Face surveillance technology gives government unprecedented power
Facial recognition systems are computer programs designed to analyze images of human faces to identify and track people at a distance, without their knowledge or consent. Behind closed doors, face surveillance companies are preying on our local governments, trying to use our families and communities as guinea pigs for their private financial gain. Private companies marketing this technology to government agencies boast that it can monitor people in real-time, reconstruct past movements from video footage, and uniquely identify hundreds of individuals from a single photo.
Face surveillance technology gives the government unprecedented power to track who we are, where we go, what we do, and who we know. But in tech hubs from San Francisco to Somerville, the ACLU is fighting back—and we are winning.

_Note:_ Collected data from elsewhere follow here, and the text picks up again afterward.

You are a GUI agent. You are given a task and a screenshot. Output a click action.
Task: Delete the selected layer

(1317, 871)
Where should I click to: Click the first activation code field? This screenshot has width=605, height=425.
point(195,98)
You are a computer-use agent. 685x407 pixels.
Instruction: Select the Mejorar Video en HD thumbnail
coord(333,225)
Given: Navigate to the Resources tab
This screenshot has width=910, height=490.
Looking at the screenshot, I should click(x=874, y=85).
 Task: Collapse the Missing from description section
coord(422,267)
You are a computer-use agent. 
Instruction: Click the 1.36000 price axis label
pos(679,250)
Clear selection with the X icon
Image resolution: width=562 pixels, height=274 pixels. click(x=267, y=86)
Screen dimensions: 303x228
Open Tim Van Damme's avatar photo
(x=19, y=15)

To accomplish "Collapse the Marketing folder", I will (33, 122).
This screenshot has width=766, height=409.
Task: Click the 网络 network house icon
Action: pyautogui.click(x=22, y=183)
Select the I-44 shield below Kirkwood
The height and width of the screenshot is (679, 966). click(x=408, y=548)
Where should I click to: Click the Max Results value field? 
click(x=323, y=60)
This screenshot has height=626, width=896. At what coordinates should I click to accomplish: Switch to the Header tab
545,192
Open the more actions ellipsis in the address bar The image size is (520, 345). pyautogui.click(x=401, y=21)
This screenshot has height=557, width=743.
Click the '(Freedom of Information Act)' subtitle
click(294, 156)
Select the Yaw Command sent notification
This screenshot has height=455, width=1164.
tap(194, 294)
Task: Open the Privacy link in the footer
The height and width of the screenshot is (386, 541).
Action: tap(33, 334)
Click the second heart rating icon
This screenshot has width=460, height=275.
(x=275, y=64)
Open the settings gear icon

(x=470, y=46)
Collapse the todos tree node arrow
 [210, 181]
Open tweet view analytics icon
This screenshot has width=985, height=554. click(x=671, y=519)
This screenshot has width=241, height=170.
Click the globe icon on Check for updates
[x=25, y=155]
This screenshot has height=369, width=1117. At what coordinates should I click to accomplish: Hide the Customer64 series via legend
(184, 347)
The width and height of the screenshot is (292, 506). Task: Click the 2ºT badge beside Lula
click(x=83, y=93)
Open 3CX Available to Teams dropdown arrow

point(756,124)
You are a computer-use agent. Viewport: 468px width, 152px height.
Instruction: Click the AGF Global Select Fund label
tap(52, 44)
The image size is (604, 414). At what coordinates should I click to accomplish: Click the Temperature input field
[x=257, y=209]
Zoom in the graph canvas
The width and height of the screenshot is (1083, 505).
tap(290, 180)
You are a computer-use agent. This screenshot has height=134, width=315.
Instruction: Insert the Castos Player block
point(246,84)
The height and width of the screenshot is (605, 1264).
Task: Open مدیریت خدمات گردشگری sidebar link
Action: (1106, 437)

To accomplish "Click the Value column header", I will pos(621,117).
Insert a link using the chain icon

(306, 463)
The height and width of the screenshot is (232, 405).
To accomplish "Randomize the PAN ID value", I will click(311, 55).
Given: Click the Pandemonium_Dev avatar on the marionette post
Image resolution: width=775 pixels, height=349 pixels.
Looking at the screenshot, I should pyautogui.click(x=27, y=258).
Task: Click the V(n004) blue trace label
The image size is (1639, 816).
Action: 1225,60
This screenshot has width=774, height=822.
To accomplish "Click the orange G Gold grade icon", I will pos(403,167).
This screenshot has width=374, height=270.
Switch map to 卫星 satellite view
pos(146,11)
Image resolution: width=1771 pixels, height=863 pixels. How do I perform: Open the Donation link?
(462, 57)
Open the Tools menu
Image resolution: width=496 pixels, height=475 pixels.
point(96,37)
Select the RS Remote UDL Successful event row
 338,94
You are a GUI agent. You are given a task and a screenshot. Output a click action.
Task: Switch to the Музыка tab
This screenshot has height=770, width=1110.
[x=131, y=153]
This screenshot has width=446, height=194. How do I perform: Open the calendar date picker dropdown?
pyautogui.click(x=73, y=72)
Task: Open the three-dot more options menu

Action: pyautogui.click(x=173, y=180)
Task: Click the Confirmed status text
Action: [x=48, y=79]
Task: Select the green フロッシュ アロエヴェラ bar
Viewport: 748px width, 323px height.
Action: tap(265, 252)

Last month, our colleagues in San Francisco were instrumental in passing the nation’s first face surveillance ban, blocking government agencies from using the technology. Here in Massachusetts, we are working with Somerville City Councilor Ben Ewen-Campen and his colleagues to do the same. And on Beacon Hill, we are taking action to make sure that no matter where you live in the Bay State, technology like face surveillance doesn’t get out ahead of our basic rights.
Legislation introduced by Senator Cindy Creem and Representative Dave Rogers would place a moratorium on state and local government’s use of face recognition and other “at-a-distance” biometric surveillance technologies, like iris, voice, and gait recognition. If enacted, the moratorium would remain in place until the state legislature passes a law authorizing specific uses, and protecting racial and gender justice, due process, privacy, and free speech.
It’s not a surprise that the nation’s first face surveillance ban was enacted in Silicon Valley, the heart of the nation’s technology industry. After all, the people who build systems like face surveillance know how powerful and dangerous they are, especially in the absence of government regulation.
We are confident we will be able to pass bans in our own tech strongholds here in Massachusetts. And emails obtained by the ACLU of Massachusetts show we need to do it fast.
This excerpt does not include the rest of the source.